Over the years we have all become mini-physicians with specific areas of expertise. Due to the medical conditions of my various friends and family members, I specialize in small-cell lung cancer, bladder cancer, and Parkinson’s. If I need to know about dementia, I call my friend Susan, because that’s her specialty. Raynaud’s disease? My friend Wendy. You get the picture.

When I have a health problem (more accurately: when I suspect I have a health problem), my typical MO is to diagnose myself via Google, discuss it among my friends for a second opinion, and then go to the doctor for a third opinion.

I so rarely have headaches that when I recently did have a bad one, I was compelled to check it out. It appeared I could have meningitis. I mentioned my terrible headache to people I ran into that day and “joked” that I hoped—ew!—I didn’t have meningitis! I knew the odds were in my favor of talking to someone who knew someone who had actually had meningitis and had been originally misdiagnosed as merely having a bad headache. This mentioning of garden-variety symptoms in the context of misdiagnosis is like catnip to other halfway-to-dead pseudo-MDs.

Indeed, I was told repeatedly that meningitis was going around right now and that I should definitely get it checked out. Somebody’s plumber’s aunt had died because she just took aspirin and didn’t go to the doctor in time. Obviously somebody’s plumber’s aunt did not own a computer.

When I went to my doctor the next morning to confirm my diagnosis, she told me no, I didn’t have meningitis. All I had was a virus.

I said suspiciously, “Well, maybe I have viral meningitis,” but she said with a slight touch of irritation in her voice, “No, you don’t have any kind of meningitis. You’ll feel better tomorrow.”

And I did. And then I had to tell everyone who called to check up on me that I was feeling better, thank you. What a waste of time. Which is probably what my doctor was thinking, too. Even I must admit there should be a friends-and-Google surcharge on my doctor bill.

My goal for my sixties and beyond is to take a page from my dad’s book. He is Superman about his health. Never complains. When I was in high school, he had a bad fall on a family skiing trip when a guy crashed into him. This was back in the days when your bindings didn’t release like they do now. Therefore, the resulting pressure of a bad fall was released by your bones snapping. “Just a bad sprain,” he insisted as he scooted along the floor on his rear end, unable to walk. For a week this went on! Only when my mother threatened to divorce him did he finally consent to going to the emergency room for X-rays. Presto! He had broken both of his legs. Can you imagine!

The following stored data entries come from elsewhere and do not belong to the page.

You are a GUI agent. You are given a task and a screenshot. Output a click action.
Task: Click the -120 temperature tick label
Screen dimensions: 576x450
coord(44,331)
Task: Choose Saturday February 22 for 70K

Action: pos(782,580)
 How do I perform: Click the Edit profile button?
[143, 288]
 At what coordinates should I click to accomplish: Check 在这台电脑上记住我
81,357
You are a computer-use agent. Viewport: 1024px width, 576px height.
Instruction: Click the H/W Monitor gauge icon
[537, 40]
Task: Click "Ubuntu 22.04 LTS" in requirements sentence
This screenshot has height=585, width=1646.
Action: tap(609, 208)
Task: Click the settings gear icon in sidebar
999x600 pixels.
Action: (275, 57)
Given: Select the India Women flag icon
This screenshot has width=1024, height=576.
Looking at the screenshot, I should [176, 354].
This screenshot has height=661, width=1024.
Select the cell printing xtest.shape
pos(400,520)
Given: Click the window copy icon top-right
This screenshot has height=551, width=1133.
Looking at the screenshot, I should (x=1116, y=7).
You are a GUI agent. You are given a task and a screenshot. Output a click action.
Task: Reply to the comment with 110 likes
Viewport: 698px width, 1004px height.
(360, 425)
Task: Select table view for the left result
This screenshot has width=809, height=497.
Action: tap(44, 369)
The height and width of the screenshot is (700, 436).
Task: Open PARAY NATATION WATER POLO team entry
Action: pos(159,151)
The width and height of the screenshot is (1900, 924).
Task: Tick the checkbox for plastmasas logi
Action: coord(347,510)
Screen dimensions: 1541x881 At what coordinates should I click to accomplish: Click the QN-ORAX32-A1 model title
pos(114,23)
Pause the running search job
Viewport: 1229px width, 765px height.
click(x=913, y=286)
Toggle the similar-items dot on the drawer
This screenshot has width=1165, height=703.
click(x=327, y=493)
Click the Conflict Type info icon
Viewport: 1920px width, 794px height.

(Not to press the point, but I do have to tell you one more story about my Superman dad. He had banged his fingertip pretty badly somehow and had a horrific blood blister beneath his nail bed. Did he go to the doctor to get it taken care of? No. He walked over to his drill press and . . . yes! He drilled a hole into his own finger to relieve the pressure! Why the CIA never saw his potential is beyond me.)

Anyway, I’m already sick of all this health talk. While I hope that I am lucky enough to live for a few more decades, I also hope that I am not facing a few more decades of these conversations. So I’m trying to figure out a way around asking, “How are you?” because these days people our age will tell you exactly how they are—body part by body part—and I’ll know someone with a similar problem and we’ll end up having quite a go-around about it.

Undoubtedly, my eventual grandchildren won’t be able to get away with murder during the pre-Thanksgiving cocktail hour like we did when we were younger. Not only because our house doesn’t have a basement, but because I’ll be listening for any excuse to leave all the health talk going on in the kitchen.